MSigDB SQLite Database

Introduction#

With the release of MSigDB 2023.1 we have created a new SQLite database for the fully annotated gene sets in both the Human (2023.1.Hs) and the Mouse (2023.1.Ms) resources. Each ships as a single-file database usable with any compliant SQLite client. No other downloads are necessary. This new format provides the MSigDB contents and metadata with all of the searchability and manipulative power of a full relational database. Like the XML format that has been made available since the early days of MSigDB, the SQLite format has the advantage of being self-contained and portable and thus easy to distribute, archive, etc. In addition, the SQLite format allows us to open up the data to ad-hoc SQL queries.

Note that we will continue producing the XML file for now, but it should be considered deprecated with the intention to eventually be entirely removed in a future release.

Below we describe the design of the MSigDB relational database and provide some examples of useful SQL queries. General information about SQLite can be found at the end of this document.

The License Terms for MSigDB are available on our website.

Database Design#

Design Considerations#

The schema is designed to be easy and (reasonably) fast for end-users. We decided that some amount of denormalization (e.g. the collection_name and license_code columns on the gene_set table) makes the database easier to understand and use.

Similarly, we wanted to prevent extraneous information from causing the design to be more difficult to use. Thus, each database file will hold only ONE MSigDB release for ONE resource, either Human or Mouse, with very little in the way of history tracking. It was necessary to ship the resources separately to prevent conflicts between them (there are gene sets in both with identical names, for example), but doing so also simplifies their use.

This schema is designed to be a read-only resource. After an MSigDB version is released it doesn't change. Any changes mean a new version. Notably, this allows us to side-step the known limitations and potential issues of using SQLite in the context of multiple concurrent writers. These simply do not apply other than during initial creation. SQLite has no issues around multiple concurrent readers.

What is expected:
Reproduce the MSigDB SQLite database text above word for word, from start to finish.

Data excerpts:

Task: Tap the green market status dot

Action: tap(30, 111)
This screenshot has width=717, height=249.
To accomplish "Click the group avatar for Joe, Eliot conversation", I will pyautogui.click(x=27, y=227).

...

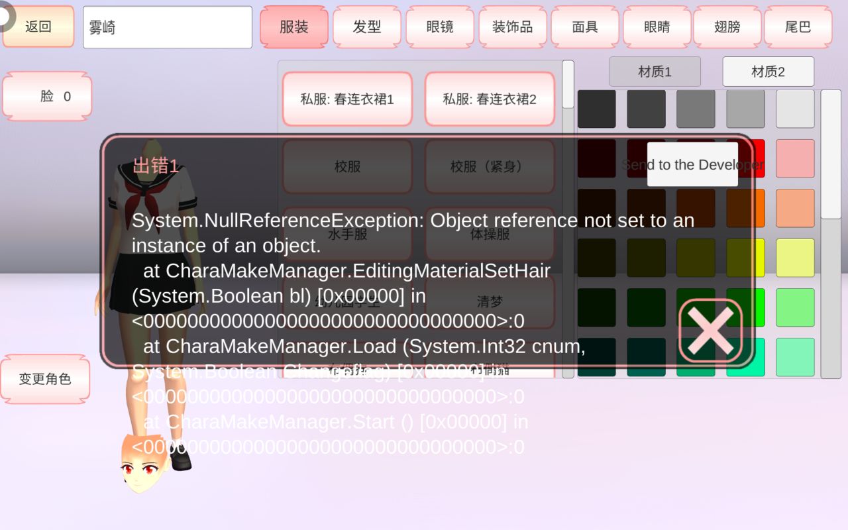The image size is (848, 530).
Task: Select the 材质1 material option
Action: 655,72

==

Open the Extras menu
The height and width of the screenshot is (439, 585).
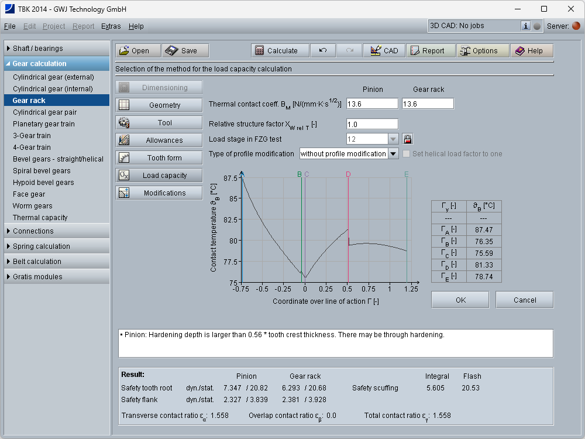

Reply:
MSigDB SQLite Database

Introduction#

With the release of MSigDB 2023.1 we have created a new SQLite database for the fully annotated gene sets in both the Human (2023.1.Hs) and the Mouse (2023.1.Ms) resources. Each ships as a single-file database usable with any compliant SQLite client. No other downloads are necessary. This new format provides the MSigDB contents and metadata with all of the searchability and manipulative power of a full relational database. Like the XML format that has been made available since the early days of MSigDB, the SQLite format has the advantage of being self-contained and portable and thus easy to distribute, archive, etc. In addition, the SQLite format allows us to open up the data to ad-hoc SQL queries.

Note that we will continue producing the XML file for now, but it should be considered deprecated with the intention to eventually be entirely removed in a future release.

Below we describe the design of the MSigDB relational database and provide some examples of useful SQL queries. General information about SQLite can be found at the end of this document.

The License Terms for MSigDB are available on our website.

Database Design#

Design Considerations#

The schema is designed to be easy and (reasonably) fast for end-users. We decided that some amount of denormalization (e.g. the collection_name and license_code columns on the gene_set table) makes the database easier to understand and use.

Similarly, we wanted to prevent extraneous information from causing the design to be more difficult to use. Thus, each database file will hold only ONE MSigDB release for ONE resource, either Human or Mouse, with very little in the way of history tracking. It was necessary to ship the resources separately to prevent conflicts between them (there are gene sets in both with identical names, for example), but doing so also simplifies their use.

This schema is designed to be a read-only resource. After an MSigDB version is released it doesn't change. Any changes mean a new version. Notably, this allows us to side-step the known limitations and potential issues of using SQLite in the context of multiple concurrent writers. These simply do not apply other than during initial creation. SQLite has no issues around multiple concurrent readers.